▸ **Exercise objective**
Please repeat exactly the lines below from the line with "HEAD LIHGT LAND" to the line with "The Process (603, 87)", including both, and leave out every picture.

Pixel coordinate grounding data:
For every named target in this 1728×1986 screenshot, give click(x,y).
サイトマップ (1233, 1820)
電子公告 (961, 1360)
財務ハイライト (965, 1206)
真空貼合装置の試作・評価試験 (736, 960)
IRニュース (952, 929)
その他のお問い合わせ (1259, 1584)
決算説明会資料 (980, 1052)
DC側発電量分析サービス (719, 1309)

---

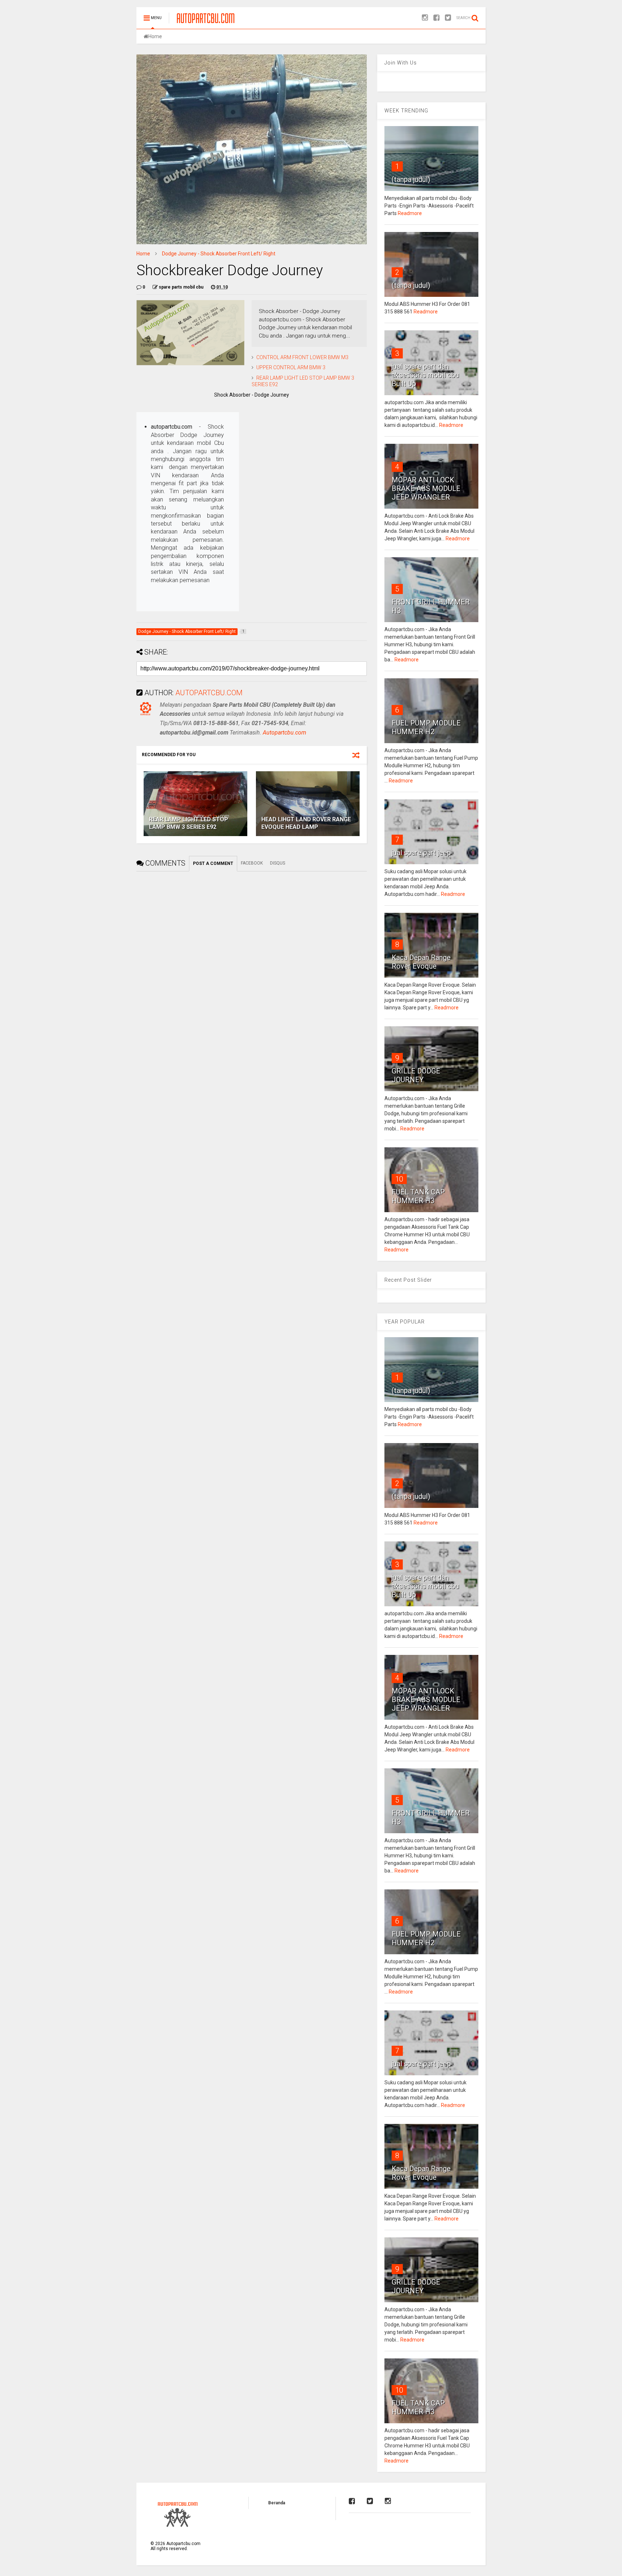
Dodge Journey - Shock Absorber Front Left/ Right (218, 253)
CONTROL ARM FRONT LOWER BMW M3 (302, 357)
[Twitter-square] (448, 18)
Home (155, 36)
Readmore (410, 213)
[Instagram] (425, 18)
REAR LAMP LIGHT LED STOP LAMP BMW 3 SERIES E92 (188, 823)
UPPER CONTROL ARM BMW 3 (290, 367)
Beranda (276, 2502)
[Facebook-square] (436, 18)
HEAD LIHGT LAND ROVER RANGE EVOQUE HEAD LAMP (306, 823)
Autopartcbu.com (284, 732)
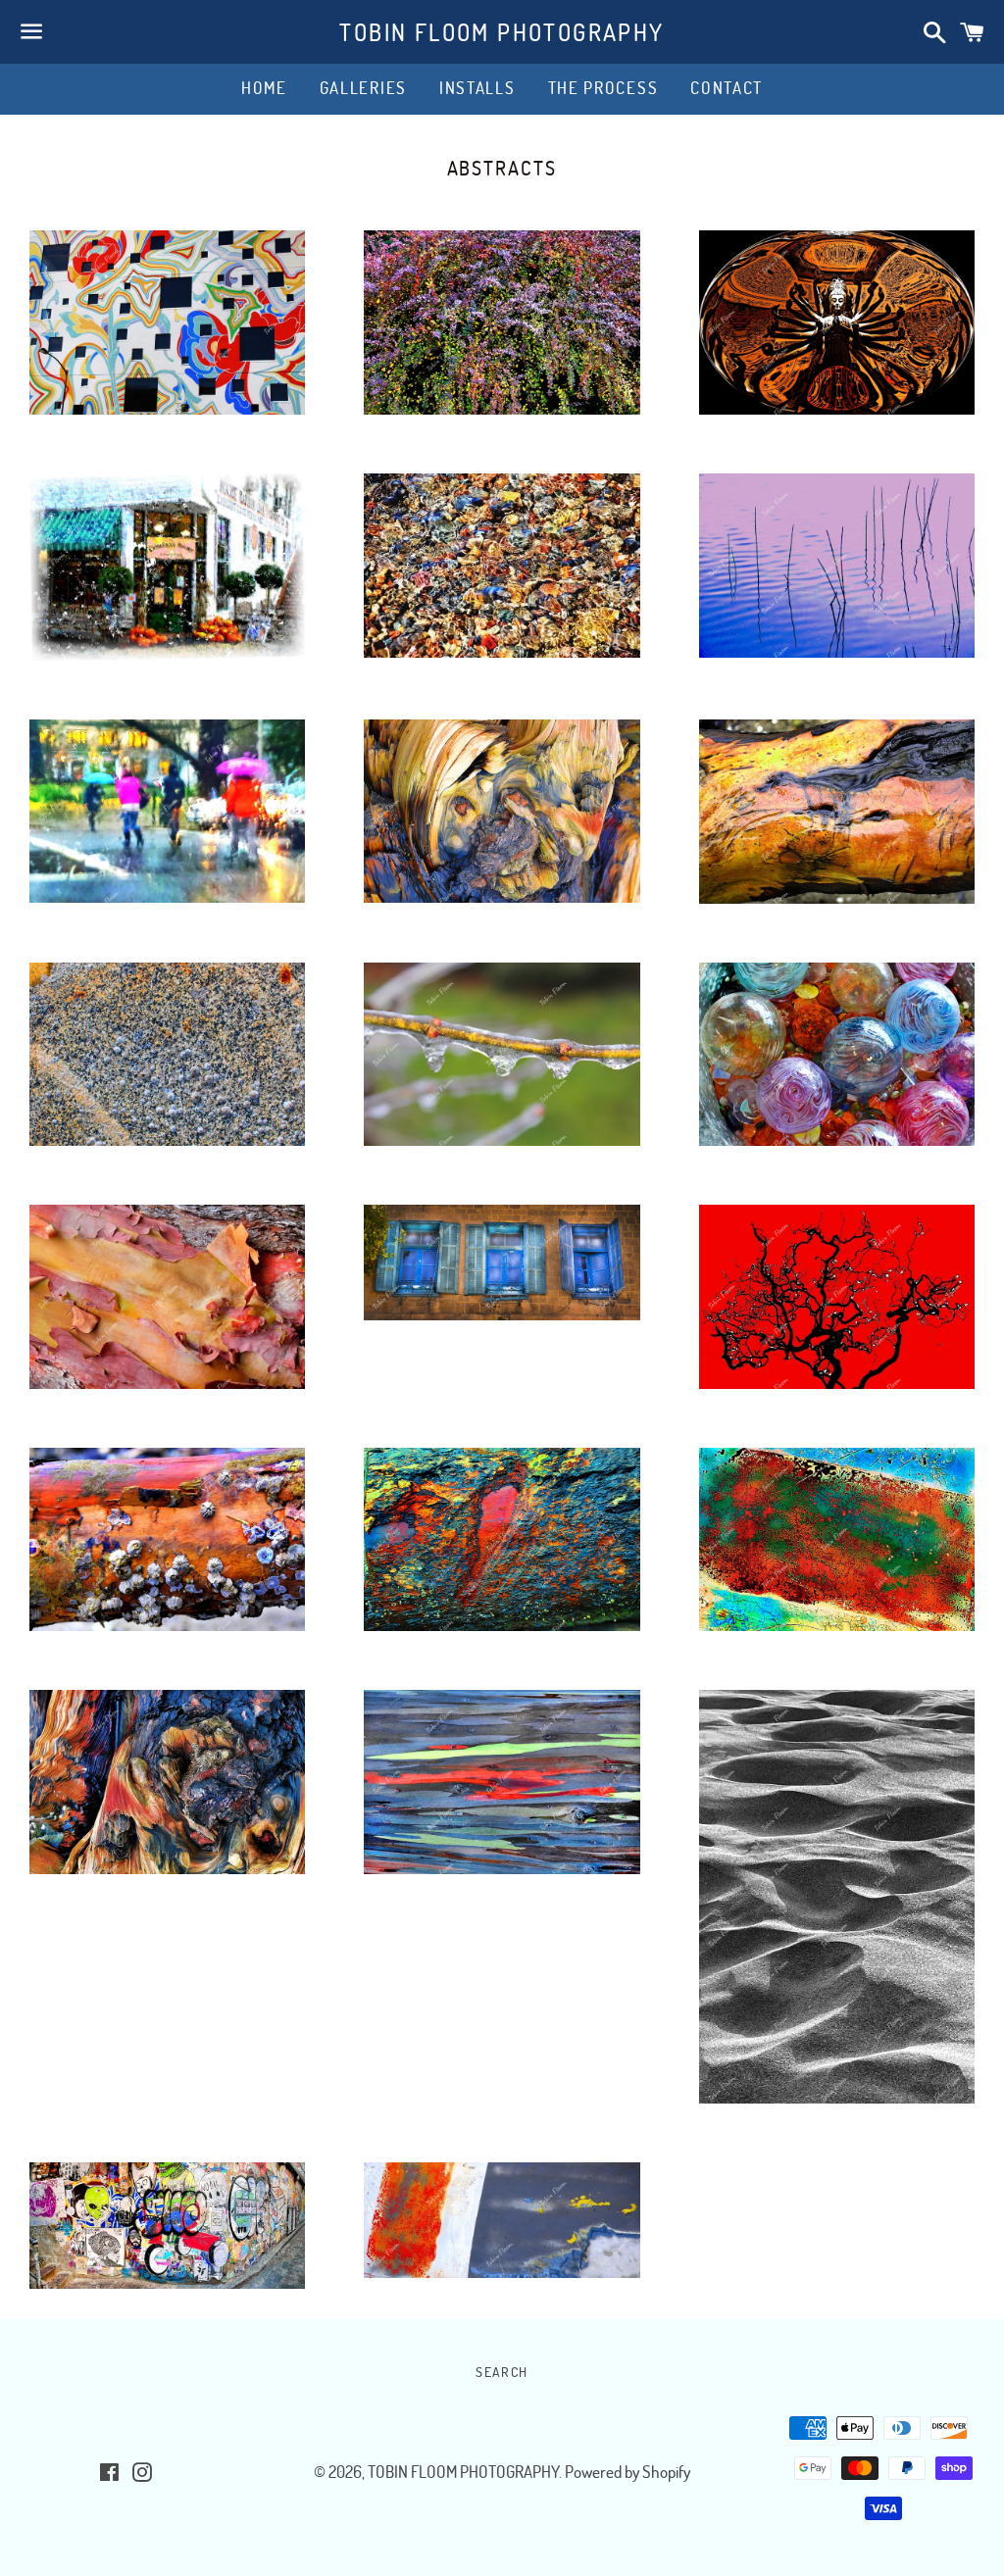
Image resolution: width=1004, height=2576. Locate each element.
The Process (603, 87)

==

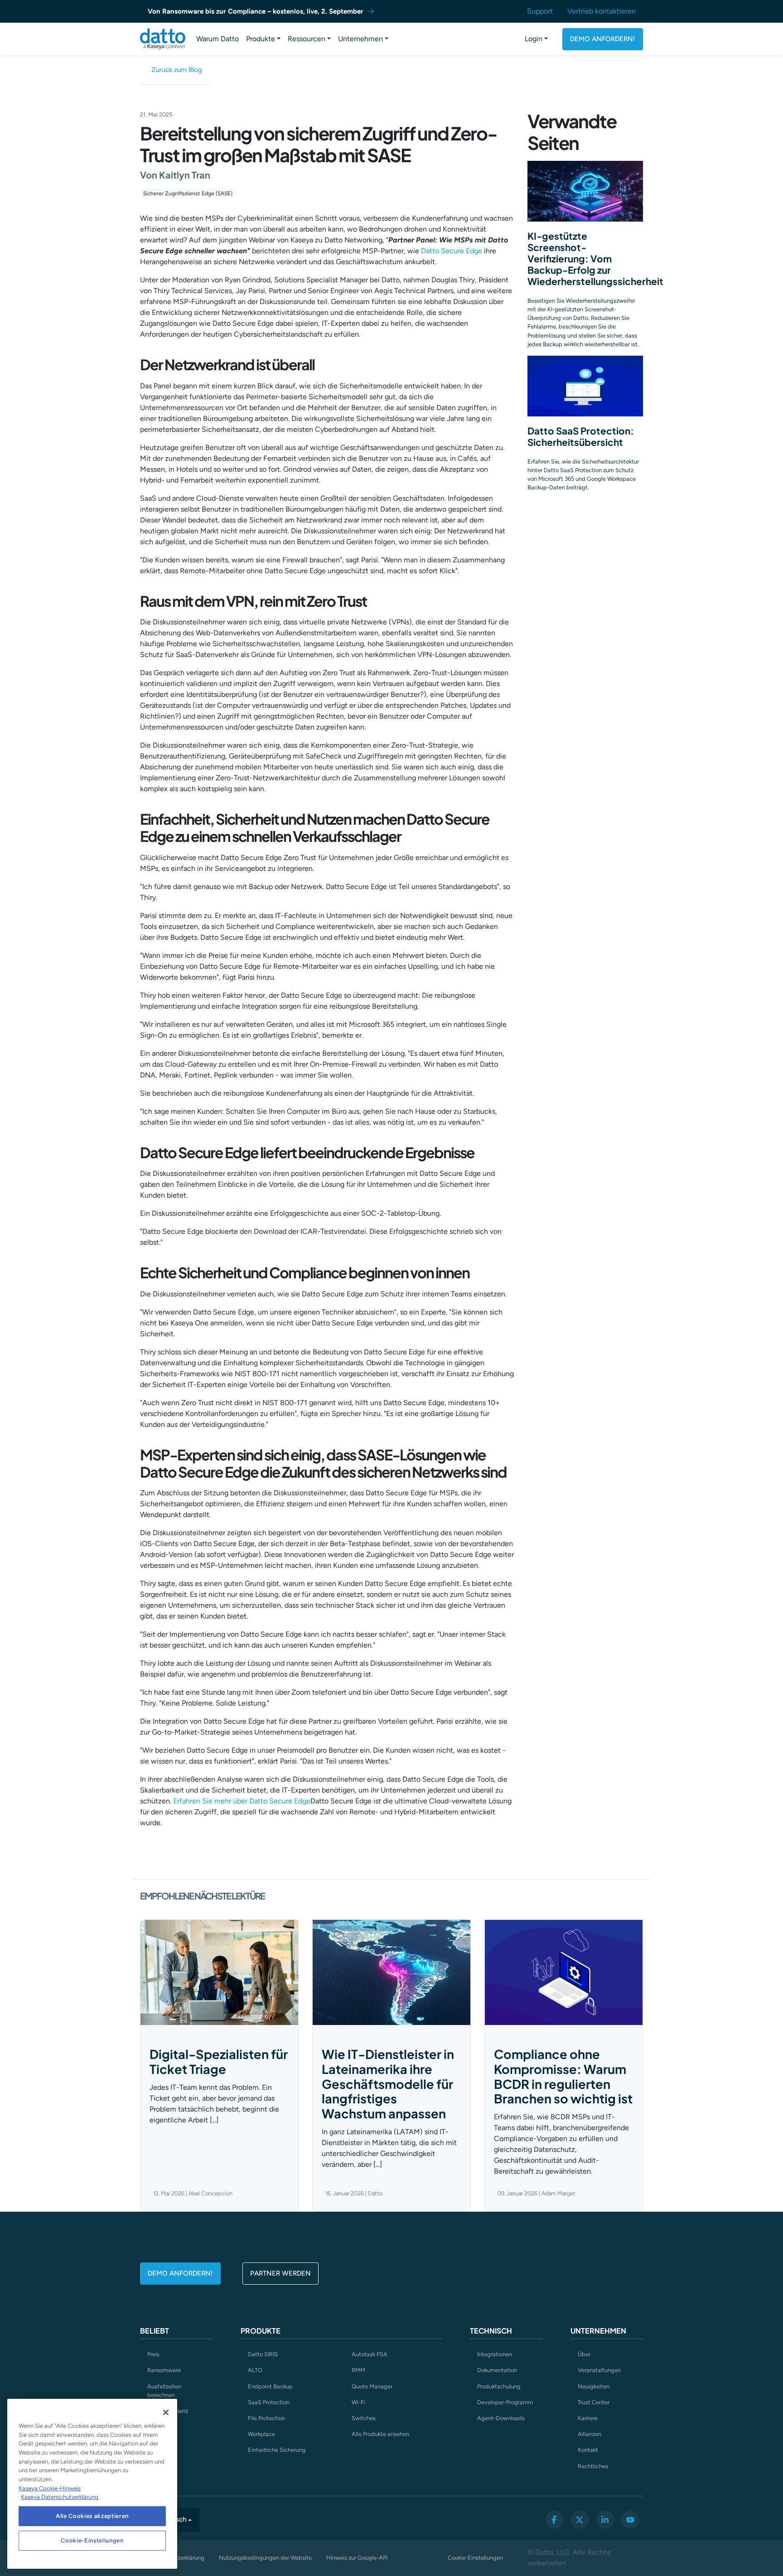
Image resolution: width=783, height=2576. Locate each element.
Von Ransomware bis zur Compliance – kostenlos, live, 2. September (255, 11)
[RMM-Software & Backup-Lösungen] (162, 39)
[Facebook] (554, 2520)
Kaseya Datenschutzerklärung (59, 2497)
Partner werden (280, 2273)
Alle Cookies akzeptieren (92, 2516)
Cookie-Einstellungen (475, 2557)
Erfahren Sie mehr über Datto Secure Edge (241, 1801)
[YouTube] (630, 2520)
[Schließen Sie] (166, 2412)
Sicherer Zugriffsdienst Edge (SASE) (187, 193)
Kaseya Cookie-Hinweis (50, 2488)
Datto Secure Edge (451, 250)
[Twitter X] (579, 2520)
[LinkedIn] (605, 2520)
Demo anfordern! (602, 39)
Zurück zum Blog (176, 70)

▸ **Written response**
HEAD LIHGT LAND ROVER RANGE EVOQUE HEAD LAMP (306, 823)
Autopartcbu.com (284, 732)
Image resolution: width=1004, height=2576. Locate each element.
The Process (603, 87)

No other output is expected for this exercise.